Copyright 2005, Taylor & Francis Ltd.


Calorie restriction increases cigarette use in adult smokers.

Cheskin LJ; Hess JM; Henningfield J; Gorelick DA. Psychopharmacology 179(2): 430-436, 2005. (49 refs.)
Cigarette smokers weigh less than nonsmokers, and smokers often gain weight when they quit. This is a major barrier to smoking cessation, especially among women. However, strict dieting is not recommended during smoking cessation out of concern that it might promote relapse. This concern derives, in part, from the observation that calorie restriction increases self-administration of drugs of abuse in animals. This relationship has never been experimentally demonstrated in humans. To evaluate whether calorie restriction increases cigarette smoking in humans. Seventeen (nine males, eight females) healthy, normal-weight smokers not attempting to quit were cycled in partially counterbalanced order, double-blind, through four diets-normal calorie (2,000-2,800 kcal/day), low calorie (700 kcal/day deficit), low-carbohydrate (CHO)/normal-calorie, and low-CHO/low-calorie-for 6 days per diet in an inpatient research ward. Smoking was assessed by cigarette counts, breath carbon monoxide (CO) levels, and cigarette craving. Com-pared with the normal-calorie diet, while on the low-calorie diet, subjects smoked 8% more cigarettes (P < 0.02) and had 11% higher breath CO levels (P < 0.01). The low-CHO/normal-calorie diet showed no significant effect on either variable, but there was a 15% increase in breath CO levels (P < 0.05) on the low-CHO/low-calorie diet. There were no changes in self-reported cigarette craving or mood. Consistent with animal studies, moderate calorie restriction was associated with a small but statistically significant increase in cigarette smoking, with no independent effect of CHO deprivation. These findings suggest that dieting may increase smoking behavior and could impede smoking-cessation attempts.
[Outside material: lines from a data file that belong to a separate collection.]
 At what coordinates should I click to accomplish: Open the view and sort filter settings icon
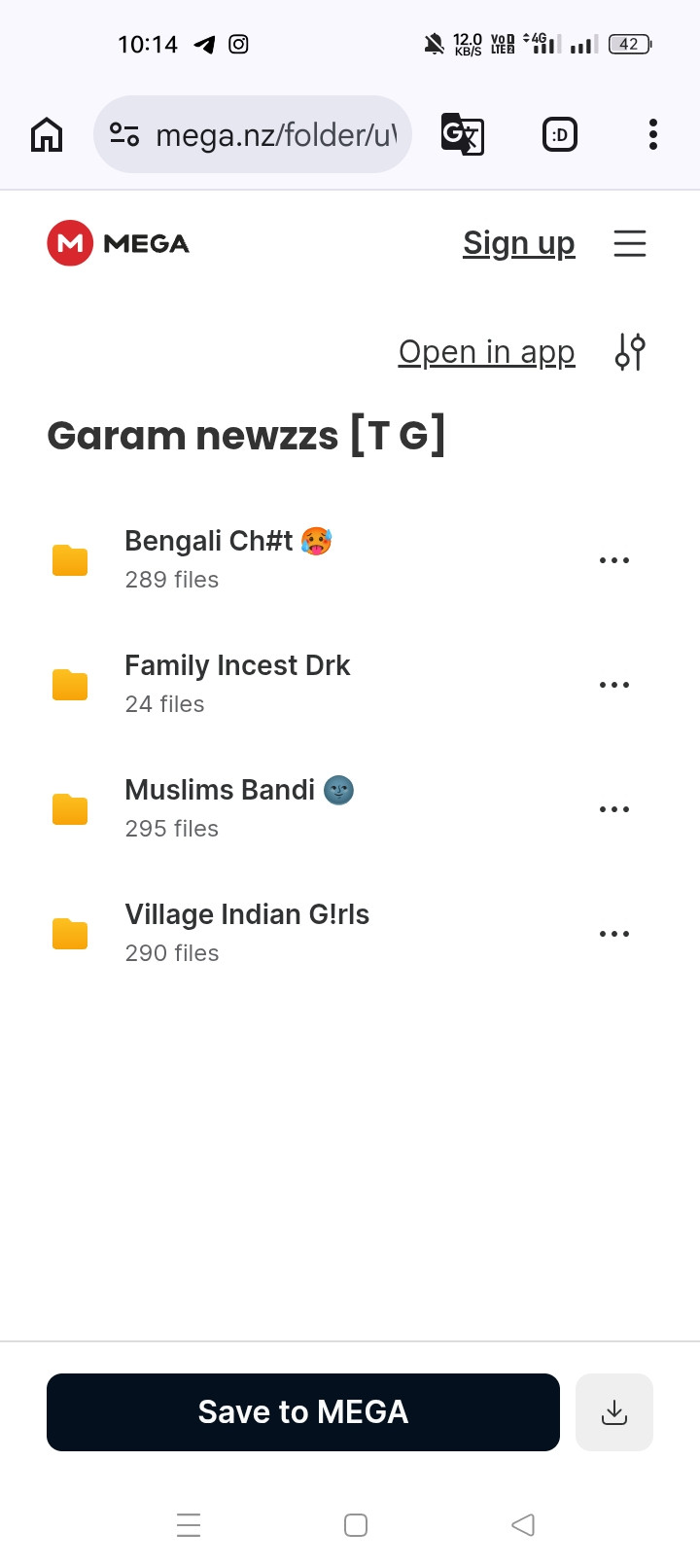[x=630, y=352]
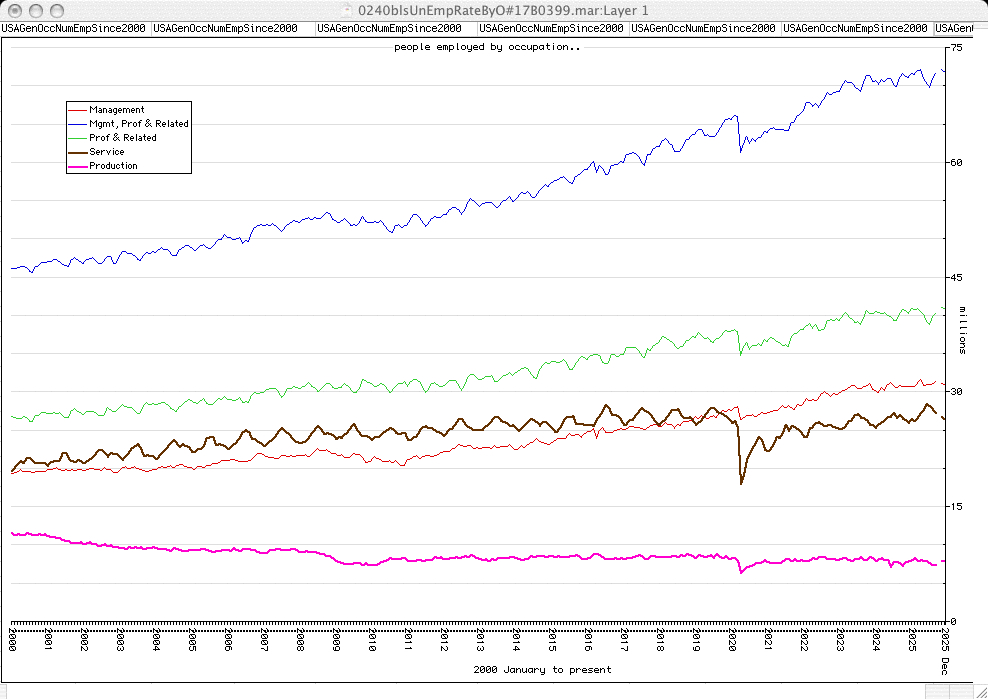Select the first USAGenOccNumEmpSince2000 tab

click(76, 28)
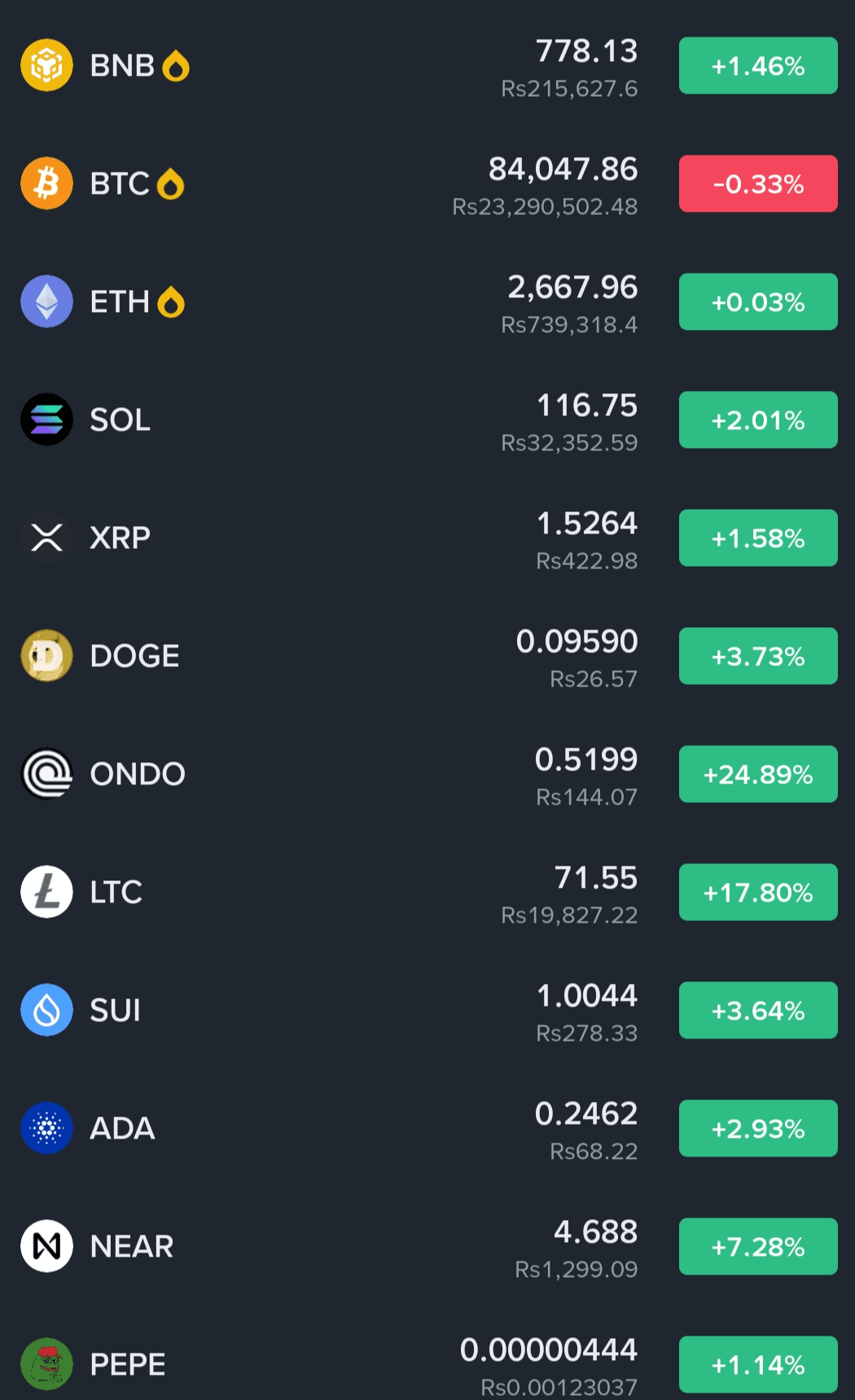Image resolution: width=855 pixels, height=1400 pixels.
Task: Tap the SUI droplet logo icon
Action: click(x=46, y=1010)
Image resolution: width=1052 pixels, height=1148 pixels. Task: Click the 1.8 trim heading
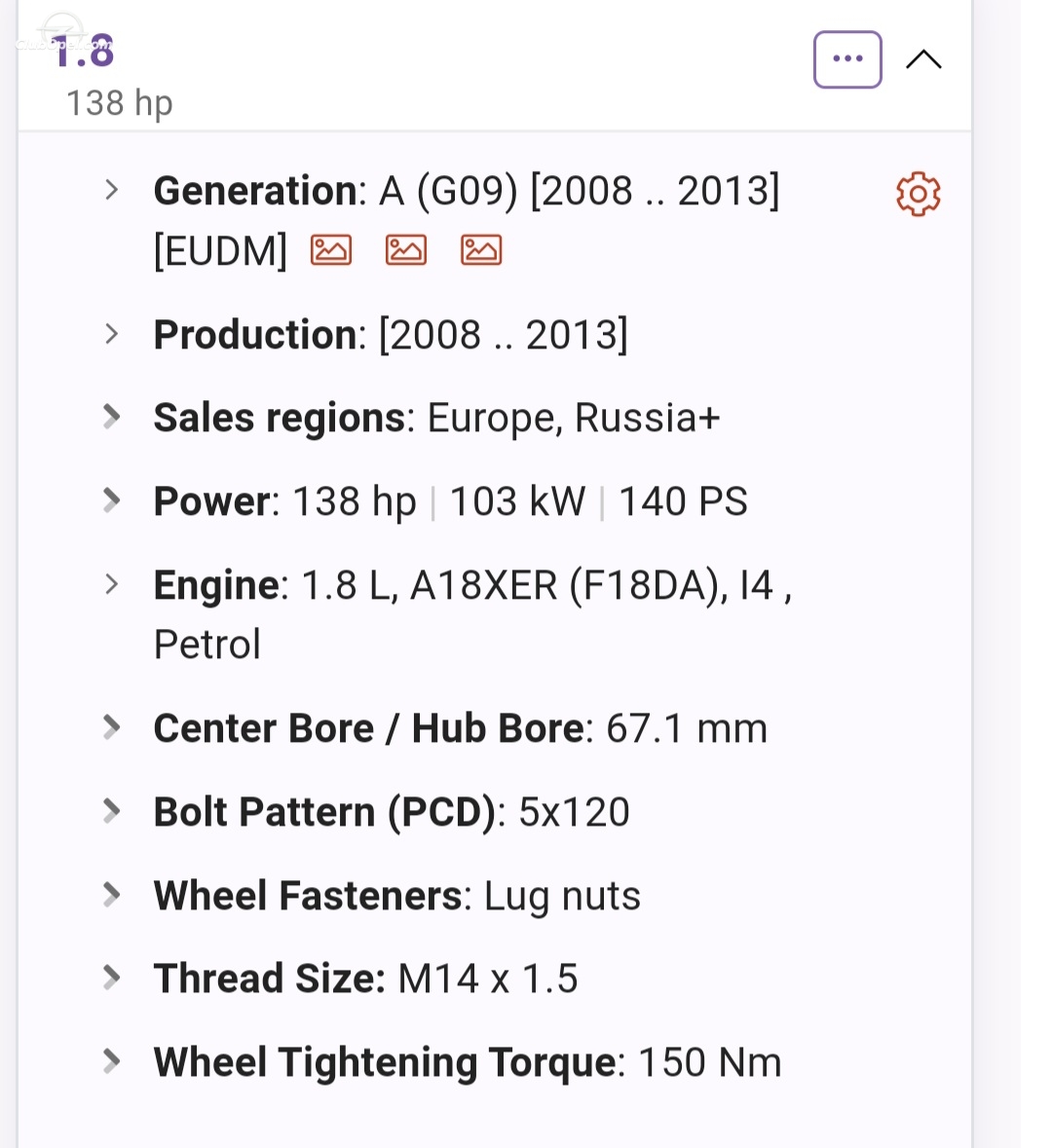pyautogui.click(x=83, y=52)
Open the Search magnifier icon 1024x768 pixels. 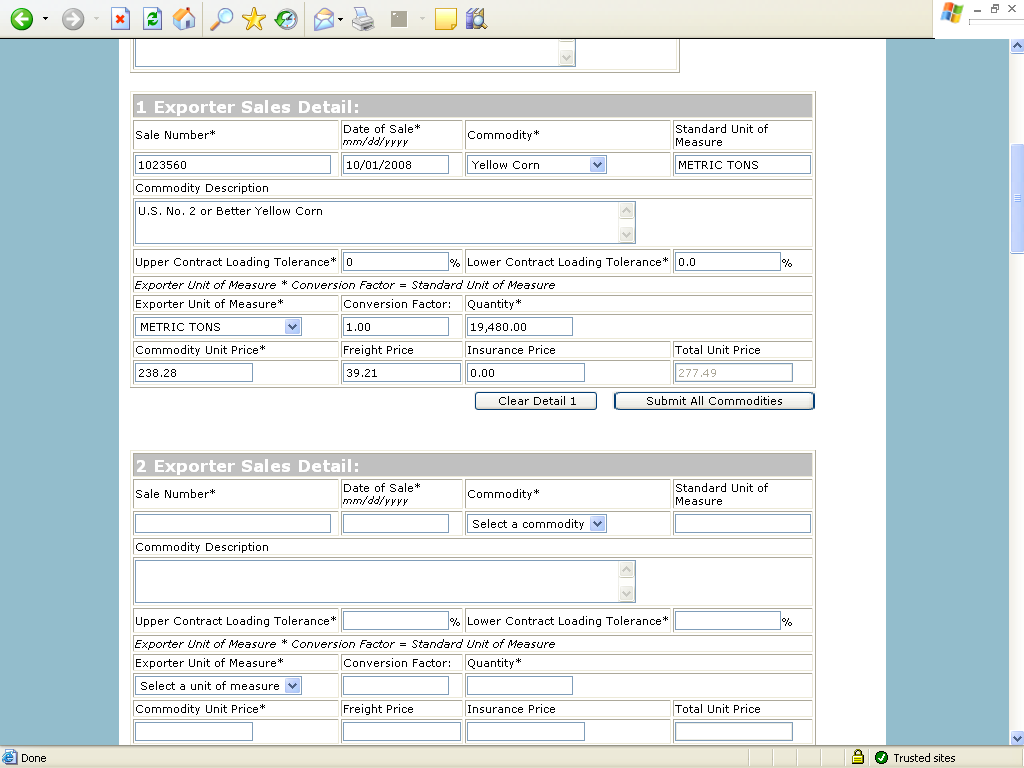click(220, 19)
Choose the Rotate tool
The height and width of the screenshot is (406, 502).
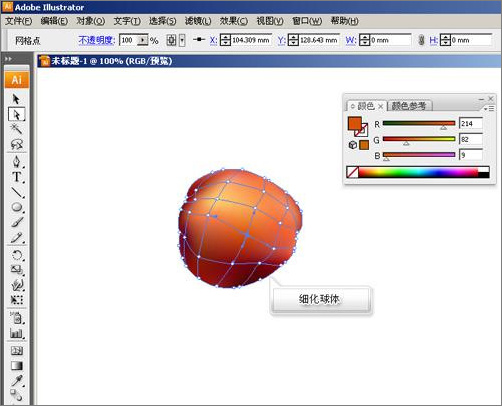pos(16,255)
Copyright 2005, Springer Verlag.


Perceived risks and benefits of smoking cessation: Gender-specific predictors of motivation and treatment outcome.

McKee SA; O'Malley SS; Salovey P; Krishnan-Sarin S; Mazure CM. Addictive Behaviors 30(3): 423-435, 2005. (32 refs.)
The primary aim of this study was to examine gender differences in perceived risks and benefits of smoking cessation and their relationship to pretreatment motivation and treatment outcome. No validated measures that comprehensively assess perceived risks and benefits associated with smoking cessation were available in the literature; consequently, we developed a self-report instrument [Perceived Risks and Benefits Questionnaire (PRBQ)] for this purpose. A sample of 573 treatment-seeking smokers (48% female) entering smoking cessation trials completed the PRBQ, and its association with treatment outcome was assessed in a subsample of 93 participants. Overall, the PRBQ demonstrated good psychometric properties. Females indicated greater likelihood ratings of perceived risks and benefits than males. For women and men, perceived benefits were positively associated with motivation, and perceived risks were negatively associated with motivation and treatment outcome. Women evidenced stronger associations between perceived risks and pretreatment motivation, and treatment outcome. Knowledge of perceived risks and benefits associated with smoking cessation is critical for public education campaigns and could inform intervention strategies designed to modify sex-specific beliefs associated with lowered behavioral intentions to quit smoking.